▸ EXTRAIT DU TEXTE:
------------------------
Petit Peuple : Taiyuan (Shanxi) : Zhang Jiling – Il n’est jamais trop tard pour apprendre

Taiyuan (Shanxi) : Zhang Jiling – Il n’est jamais trop tard pour apprendre

À 51 ans, Zhang Jiling est devenue la star de son campus. Son visage souriant s’affiche aux nouvelles régionales et sa silhouette menue fait se retourner les étudiants sur son passage. Certains considèrent qu’elle ne devrait pas être ici, ayant pris la place tant convoitée d’un autre étudiant, mais la plupart la surnomment affectueusement « tata Zhang » et lui glissent à l’oreille qu’ils admirent sa ténacité. Zhang Jiling, elle, n’oubliera jamais que son fils ne voulait pas qu’elle vienne le chercher à l’école, honteux de son travail de femme de ménage puis de coiffeuse itinérante. Elle s’était jurée à cette époque de saisir la moindre opportunité pour reprendre ses études et ne plus subir les regards condescendants des autres. Elle deviendrait quelqu’un d’instruit. 

« Comme la distance met à l’épreuve la force d’un cheval, le temps révèle la vraie nature d’une personne » (路遥知马力,日久见人心, lù yáo zhī mǎ lì, rì jiǔ jiàn rén xīn). On pourrait ajouter d’un projet aussi, et même d’un amour. Il lui aura fallu plusieurs tentatives et des heures et des heures de cours du soir pour obtenir enfin son gaokao à cinquante ans. Le gaokao, l’équivalent du baccalauréat français, conclut les études secondaires en Chine et sert de concours d’entrée aux universités. Les admissions sont en effet fonction de l’ordre de classement obtenu à cet examen. Pour Jiling, ce sera le Shanxi Technology and Business College.
------------------------
▸ INFORMATIONS FOURNIES:
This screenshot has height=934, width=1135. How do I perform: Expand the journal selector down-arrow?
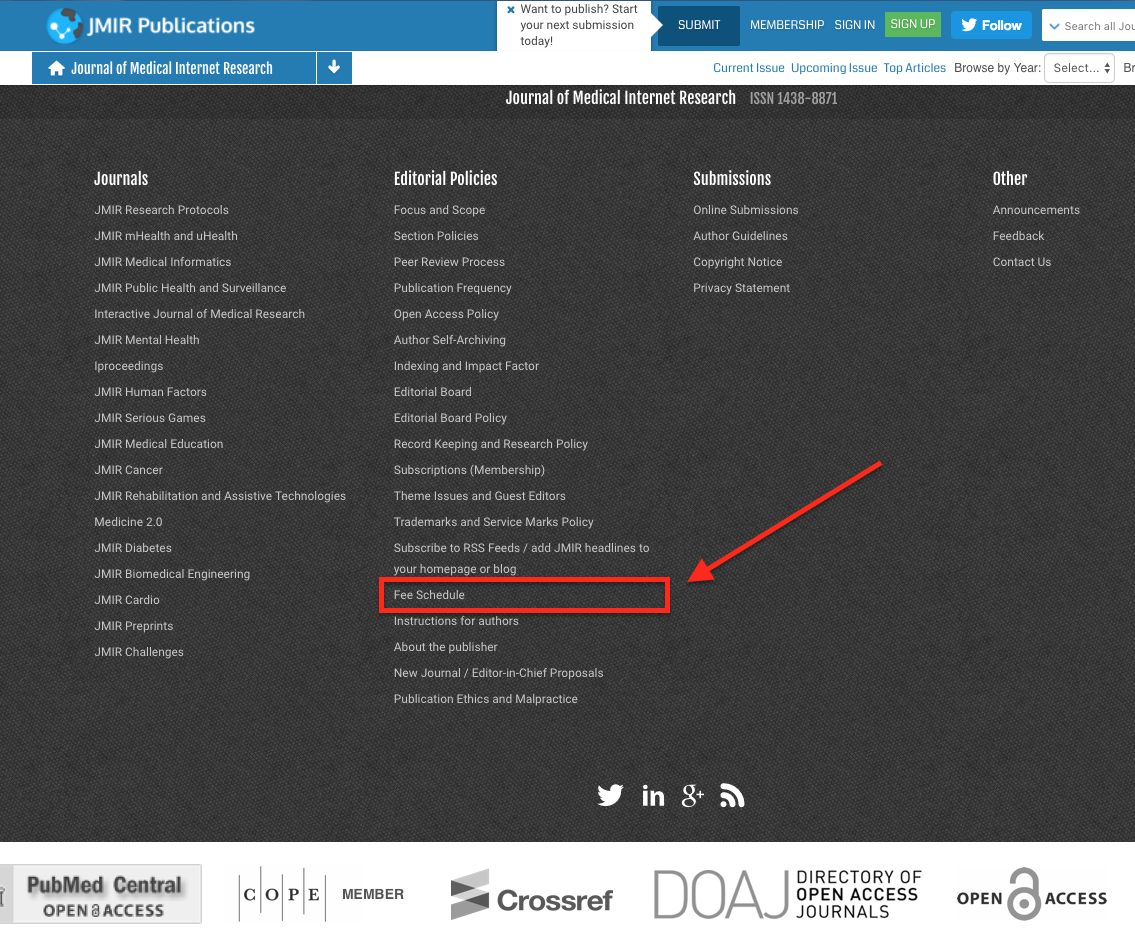(x=334, y=68)
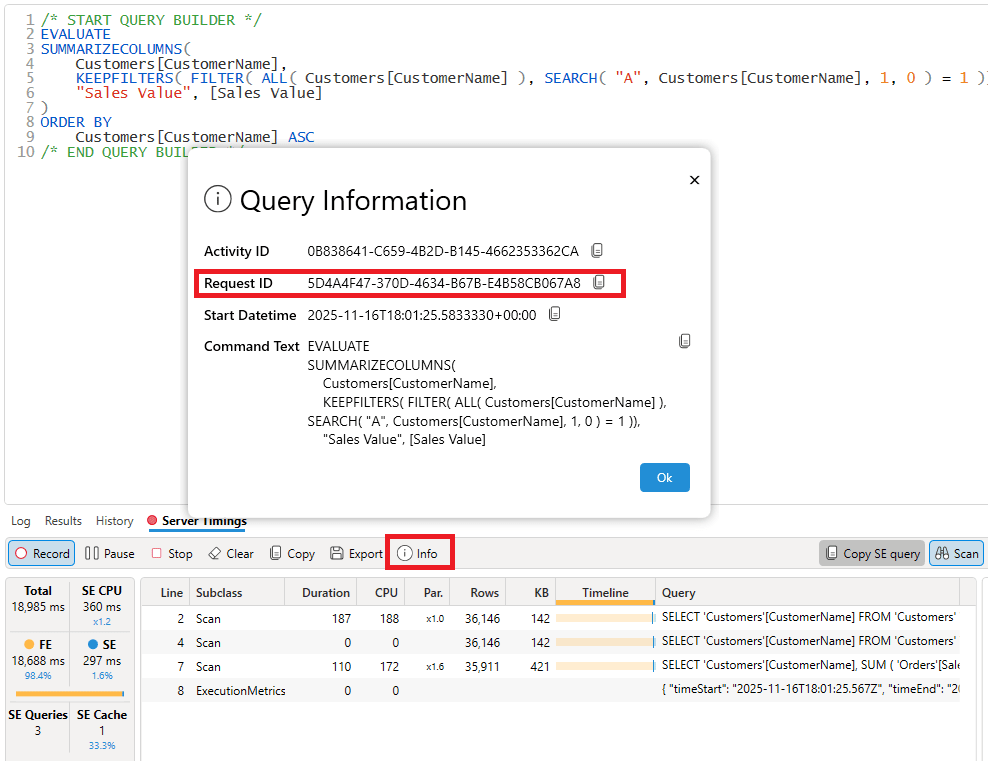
------------------------
▸ OBJECTIF: Recopiez mot pour mot le passage de l'article sur Zhang Jiling qui commence par « À 51 ans, Zhang » et se termine par « deviendrait quelqu’un d’instruit. ».

▸ RÉPONSE:
À 51 ans, Zhang Jiling est devenue la star de son campus. Son visage souriant s’affiche aux nouvelles régionales et sa silhouette menue fait se retourner les étudiants sur son passage. Certains considèrent qu’elle ne devrait pas être ici, ayant pris la place tant convoitée d’un autre étudiant, mais la plupart la surnomment affectueusement « tata Zhang » et lui glissent à l’oreille qu’ils admirent sa ténacité. Zhang Jiling, elle, n’oubliera jamais que son fils ne voulait pas qu’elle vienne le chercher à l’école, honteux de son travail de femme de ménage puis de coiffeuse itinérante. Elle s’était jurée à cette époque de saisir la moindre opportunité pour reprendre ses études et ne plus subir les regards condescendants des autres. Elle deviendrait quelqu’un d’instruit.